If the Supreme Court strikes down the health care law, Republicans hope
to make it a prominent element of their effort to deny him a second
term.
“It would be a tremendous validation,” Gov. Bob McDonnell of Virginia, a
Republican, said in an interview. “A victory in court would say that a
trend toward big government solutions out of Washington has a limit and
the biggest accomplishment of the Obama administration is
unconstitutional.”
If the administration loses its argument, one early strategy is to run
squarely against the Supreme Court. Democrats believe that Mr. Obama
could fashion himself as a modern-day Franklin D. Roosevelt, trying to
convince voters that a majority of the justices are in the pocket of the
Republicans. A Democratic senator on Wednesday referred to that as the
“martyr strategy.”
That approach, while galvanizing for Democrats, could also unify
conservatives who have been slow to embrace Mr. Romney, in part because
of his record on health care.
If he becomes the nominee, Mr. Romney would confront an uncertain
dynamic with any of the potential outcomes from the Supreme Court. He
told Wisconsin voters on Wednesday that he was closely following the
legal arguments.
“If they find it unconstitutional and strike down the legislation, why,
they would have done us all a great service,” Mr. Romney said, speaking
on a conference call from Texas, where he was attending fund-raisers.
“If for some reason it survives the Supreme Court or if it’s only struck
down in certain provisions and not very broadly, we’ll have to deal
with Obamacare in the other branches of the government.”
For the last year, Mr. Romney has spoken out against the Obama
administration’s health care overhaul and has pledged to repeal it. But
Mr. Romney continues to face skepticism among conservatives over the
Massachusetts law that he championed, which, like its federal
counterpart, is built around a requirement that everyone purchase health
insurance.
But both sides, even as they quietly make contingency plans in their
respective campaign headquarters, in Chicago and Boston, acknowledge
that they must wait until the court rules, most likely at the end of
June, to grasp fully the way forward.
Despite suggestions from some Democratic activists that a ruling against
the administration could energize the party and place the burden of
finding a national health care solution on the Republicans, a loss at
the Supreme Court would undoubtedly be significant for Mr. Obama. A
decision to strike down the mandate or the entire bill would give
greater legitimacy to the broader conservative argument that Mr. Obama
has been expanding the size and reach of the federal government beyond
what the Constitution allows.
One Democratic adviser compared it to “a bad bloody nose” that would
bleed for days or weeks. The television advertising, particularly in an
era of unlimited donations to “super PACs”

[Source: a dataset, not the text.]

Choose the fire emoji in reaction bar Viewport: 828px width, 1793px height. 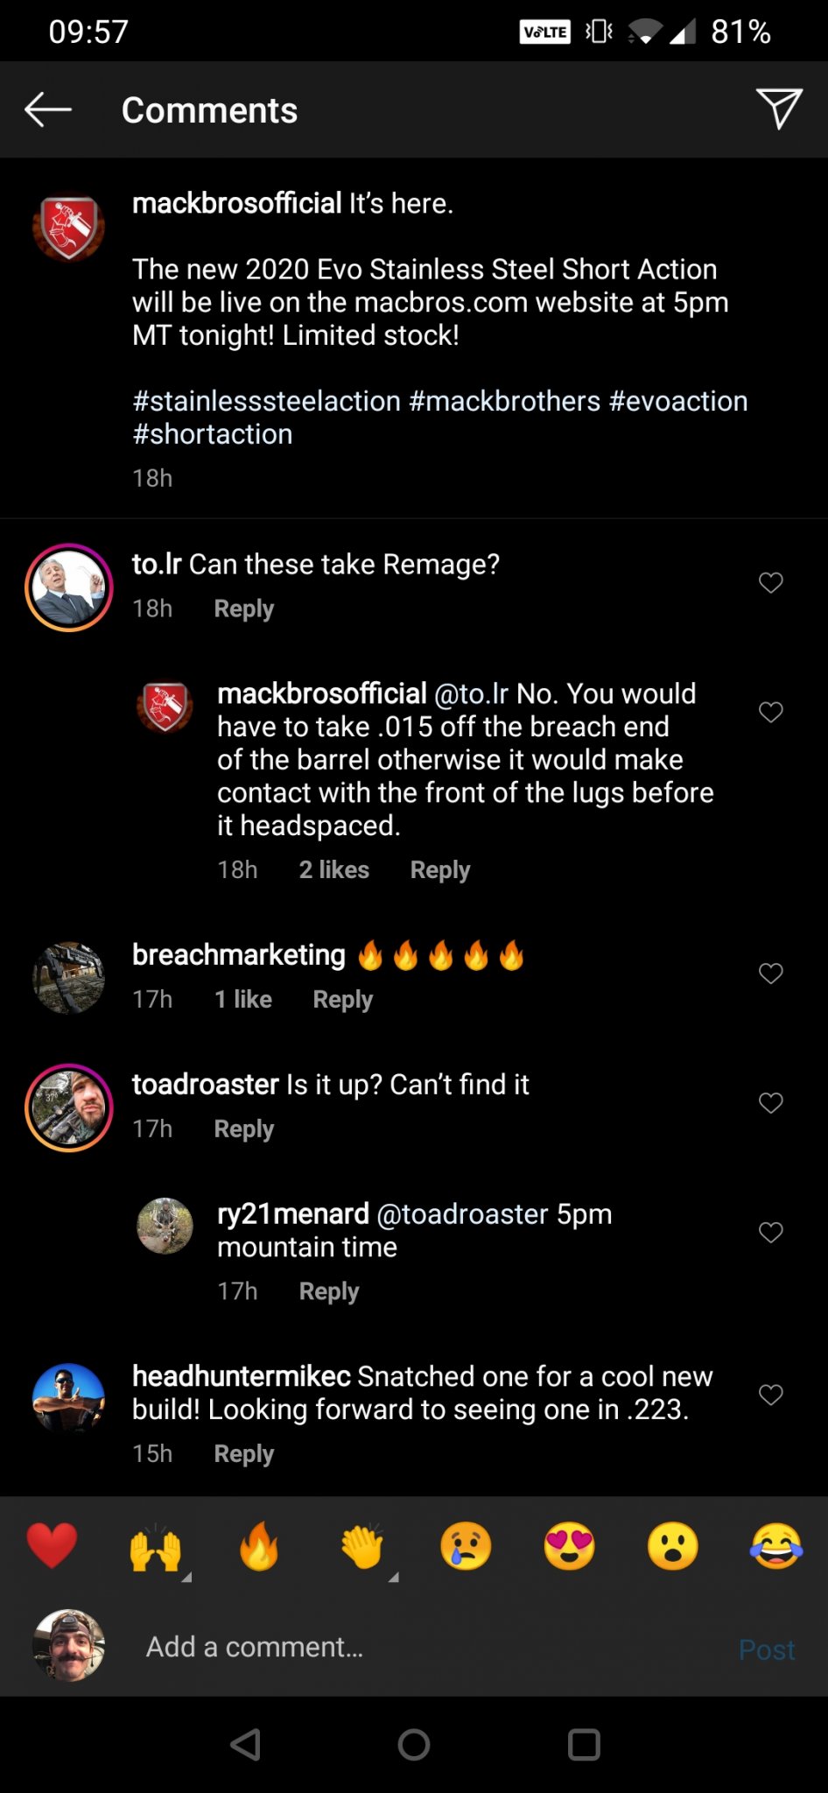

lining up against Mr. Obama, would be “a disaster,” another Democratic
aide said, with an endless loop of headlines about the president’s
signature accomplishment being rejected.
Yet several other Democrats, even as they maintained their belief that
the law would be found constitutional, said the Supreme Court could
become a central issue in the fall campaign.
“If this court overturns the individual mandate, it will galvanize
Democrats to use the courts as a campaign issue,” said Neera Tanden,
president of the Center for American Progress, a liberal research
organization. “The idea that we would have gone through Bush v. Gore,
Citizens United and now this.”
Mr. Obama, who has signaled his intention to run against Congress in the
mold of Harry S. Truman, could add the Supreme Court to his list of
antagonists. It remains an open question whether the argument will
resonate as it did in 1936 for Roosevelt.